Daisy chain batch jobs
adammoody opened this issue · comments
The job array works well to queue up multiple jobs:
https://github.com/stas00/ml-engineering/tree/master/fault-tolerance#queue-up-multiple-training-jobs
Another common approach is to "daisy chain" jobs by having the job script submit another job that is dependent on itself. For example, in train.slurm
you'd have a line like:
# when train.slurm executes, have it submit another job dependent on itself
sbatch --dependency=$SLURM_JOBID train.slurm
This is usually done near the top of the script, before the command that actually launches the run.

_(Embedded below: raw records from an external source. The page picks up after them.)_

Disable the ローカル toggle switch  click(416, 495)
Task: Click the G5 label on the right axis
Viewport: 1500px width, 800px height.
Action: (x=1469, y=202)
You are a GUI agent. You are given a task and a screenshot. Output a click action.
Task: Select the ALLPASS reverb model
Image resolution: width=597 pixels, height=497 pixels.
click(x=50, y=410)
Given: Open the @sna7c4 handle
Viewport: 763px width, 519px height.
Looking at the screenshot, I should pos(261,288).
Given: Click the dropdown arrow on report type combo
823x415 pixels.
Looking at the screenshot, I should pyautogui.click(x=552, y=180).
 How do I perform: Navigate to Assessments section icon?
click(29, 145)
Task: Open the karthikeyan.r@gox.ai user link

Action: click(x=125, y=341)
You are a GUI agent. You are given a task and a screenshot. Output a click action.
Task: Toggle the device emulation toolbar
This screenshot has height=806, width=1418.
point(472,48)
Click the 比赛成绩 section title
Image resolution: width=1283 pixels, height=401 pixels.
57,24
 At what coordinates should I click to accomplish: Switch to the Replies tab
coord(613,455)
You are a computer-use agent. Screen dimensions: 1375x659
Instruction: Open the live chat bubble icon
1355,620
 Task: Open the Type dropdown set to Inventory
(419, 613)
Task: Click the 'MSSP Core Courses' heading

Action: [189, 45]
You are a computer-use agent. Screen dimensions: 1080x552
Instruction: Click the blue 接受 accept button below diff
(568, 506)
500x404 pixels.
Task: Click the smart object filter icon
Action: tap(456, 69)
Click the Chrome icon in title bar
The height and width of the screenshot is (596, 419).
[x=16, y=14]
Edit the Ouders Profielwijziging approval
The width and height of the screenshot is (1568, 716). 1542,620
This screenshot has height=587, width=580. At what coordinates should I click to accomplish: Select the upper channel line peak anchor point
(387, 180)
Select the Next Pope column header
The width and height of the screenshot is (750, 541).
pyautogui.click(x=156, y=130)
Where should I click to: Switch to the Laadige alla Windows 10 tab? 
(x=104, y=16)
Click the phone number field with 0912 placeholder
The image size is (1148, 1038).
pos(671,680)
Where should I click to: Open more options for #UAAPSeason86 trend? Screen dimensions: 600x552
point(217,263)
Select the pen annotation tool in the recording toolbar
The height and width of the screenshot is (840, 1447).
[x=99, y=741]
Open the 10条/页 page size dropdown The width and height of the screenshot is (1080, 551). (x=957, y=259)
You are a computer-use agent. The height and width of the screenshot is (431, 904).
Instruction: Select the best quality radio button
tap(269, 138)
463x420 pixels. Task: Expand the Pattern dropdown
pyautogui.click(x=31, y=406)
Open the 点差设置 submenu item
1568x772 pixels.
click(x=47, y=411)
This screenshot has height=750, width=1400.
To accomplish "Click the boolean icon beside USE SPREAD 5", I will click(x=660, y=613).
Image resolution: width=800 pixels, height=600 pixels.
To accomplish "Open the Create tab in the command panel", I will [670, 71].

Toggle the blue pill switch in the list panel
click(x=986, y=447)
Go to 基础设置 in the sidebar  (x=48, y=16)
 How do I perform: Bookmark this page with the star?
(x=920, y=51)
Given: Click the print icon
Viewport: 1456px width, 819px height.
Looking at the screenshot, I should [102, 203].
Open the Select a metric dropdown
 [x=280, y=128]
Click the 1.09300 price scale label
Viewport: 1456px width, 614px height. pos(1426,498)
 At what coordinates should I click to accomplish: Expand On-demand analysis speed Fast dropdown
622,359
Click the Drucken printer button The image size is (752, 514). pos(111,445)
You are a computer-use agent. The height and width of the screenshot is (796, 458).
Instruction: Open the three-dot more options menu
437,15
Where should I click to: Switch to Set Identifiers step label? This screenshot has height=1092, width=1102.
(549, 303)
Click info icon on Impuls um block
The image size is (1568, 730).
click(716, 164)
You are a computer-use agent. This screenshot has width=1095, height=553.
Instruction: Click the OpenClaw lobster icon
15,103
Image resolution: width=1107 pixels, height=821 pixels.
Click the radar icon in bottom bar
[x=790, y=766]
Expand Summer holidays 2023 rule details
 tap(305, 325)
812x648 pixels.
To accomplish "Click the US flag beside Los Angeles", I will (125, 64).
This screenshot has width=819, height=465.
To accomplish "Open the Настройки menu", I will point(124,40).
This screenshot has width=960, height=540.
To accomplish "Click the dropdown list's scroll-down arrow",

One might also pair that with some logic to stop the chaining when the job is done. For example, the application or the user might touch a "run.done" file when it completes. Then the script can check for that file.
# exit right away if "run.done" file is detected
if [ -f run.done ] ; then
exit 0
fi
# otherwise chain up another job
sbatch --dependency=$SLURM_JOBID train.slurm
# then launch the run
<<launch run>>>
Additionally, one could check for the "run.done" file after the run and attempt to cancel any already daisy-chained job.
I don't have a list of pros/cons vs the job array, but it's one more method I see in practice.
Thank you for these suggestions, Adam.
--dependency
is already covered in the SLURM guide, but you're making a good connection with the fault-tolerance section.
And for the file dropping I used the concept of the kill switch so it's there already.
so I combined both of your suggestions and pushed this:
closing this for now - but please don't hesitate to continue if more things can be improved.